▶ [What you will do]: Rewrite the material below with "chart" replaced by "graph" and everything else left as it is. Leave the pictures out.

▶ [Dataset entries]:
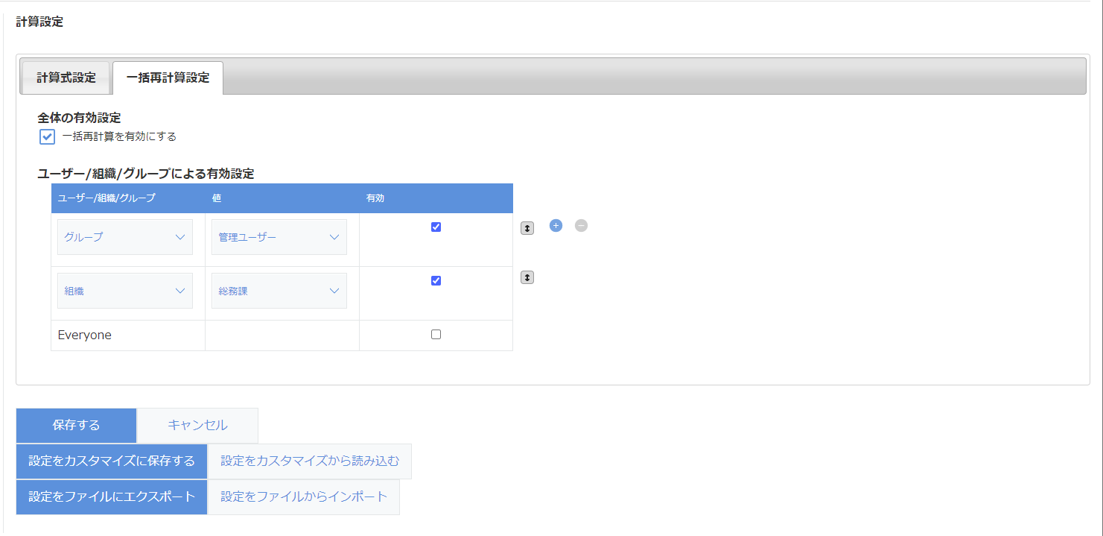Import settings with 設定をファイルからインポート
The height and width of the screenshot is (536, 1103).
point(304,497)
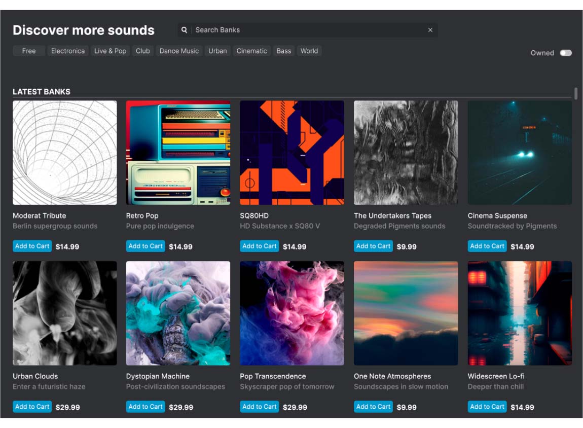This screenshot has height=428, width=583.
Task: Click the magnifier search icon
Action: 184,30
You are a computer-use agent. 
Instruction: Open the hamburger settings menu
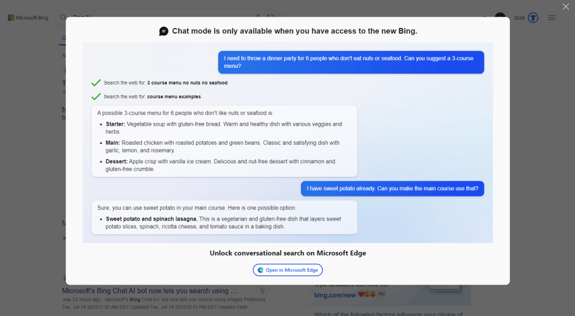click(551, 18)
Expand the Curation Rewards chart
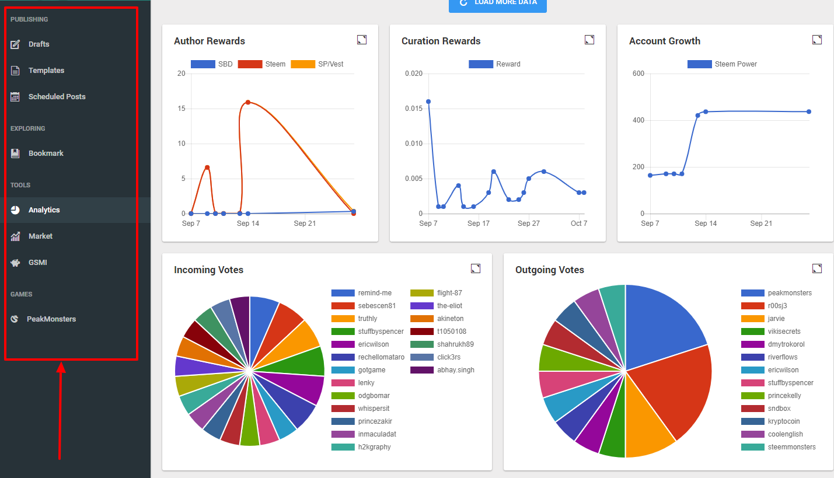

▶ [The response]:
Import settings with 設定をファイルからインポート
The height and width of the screenshot is (536, 1103).
point(304,497)
This screenshot has height=428, width=583.
Task: Click the magnifier search icon
Action: 184,30
You are a computer-use agent. 
Instruction: Open the hamburger settings menu
click(551, 18)
Expand the Curation Rewards graph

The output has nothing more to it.